I'm trying to write a simple workload generator for a Tornado server, here's its simplified version:
class EventsLoader(object):
generate_num_requests = 1000
generate_concurrency = 32
server_port = 8001
def __init__(self, conf_file):
self.parse_config(conf_file)
self.client = AsyncHTTPClient()
def generate(self):
IOLoop.current().run_sync(self.generate_work)
@gen.coroutine
def generate_work(self):
self.queue = queues.Queue()
IOLoop.current().spawn_callback(self.fetch_requests)
for i in range(self.generate_concurrency):
yield self.generate_requests(i)
print 'before join queue size: %s' % self.queue.qsize()
yield self.queue.join()
@gen.coroutine
def generate_requests(self, i):
load = self.generate_num_requests / self.generate_concurrency
for j in range(load):
request = self.generate_request(i * 1000 + j)
self.queue.put(request)
@gen.coroutine
def fetch_requests(self):
while True:
try:
request = yield self.queue.get()
yield self.client.fetch(request)
except Exception as e:
print 'failed fetching: %s: %s' % (request.body, e)
finally:
print 'fetched: %s' % json.loads(request.body)['seq']
self.queue.task_done()
def generate_request(self, seq):
event = {
'seq': seq,
# ... more fields here ...
}
return HTTPRequest(
'http://localhost:%s/events' % self.server_port,
method='POST',
body=json.dumps(event),
)
What I see happen is that all messages fetched: xxxx
appear in sequential order, which is absolutely improbable, if the generator was indeed working concurrently.
How do I make it run concurrently?
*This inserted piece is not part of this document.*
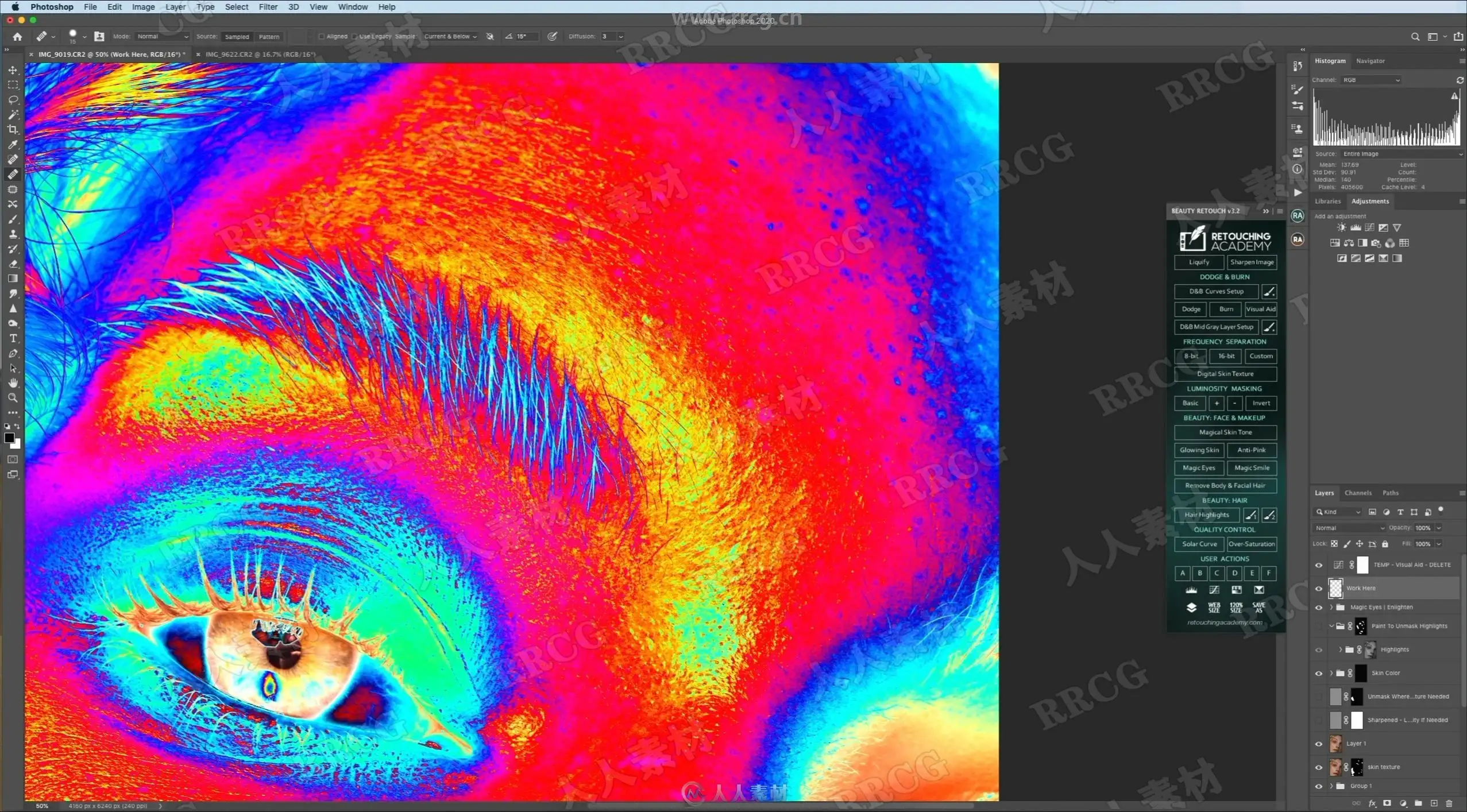Click the Magical Skin Tone button

point(1225,432)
There must be something huge missing in my understanding of what I/O loop is for, and what @gen.coroutine
does. I.e. regardless of my generate_concurrency
setting, the performance is unchanged.
No matter how you're generating the requests, you've only got on task fetching them. It's the fetching, not the generating, that you need to parallelize:
for i in range(self.fetch_concurrency):
IOLoop.current().spawn_callback(self.fetch_requests)
This will give you multiple fetch_requests
workers that can pull work from the shared queue.
Also, the generation part of this code isn't running in parallel either. Instead of
for i in range(self.generate_concurrency):
yield self.generate_requests(i)
which waits for one generate_requests
call to finish before starting the next, you can run them in parallel with
yield [self.generate_requests(i) for i in range(self.generate_concurrency)]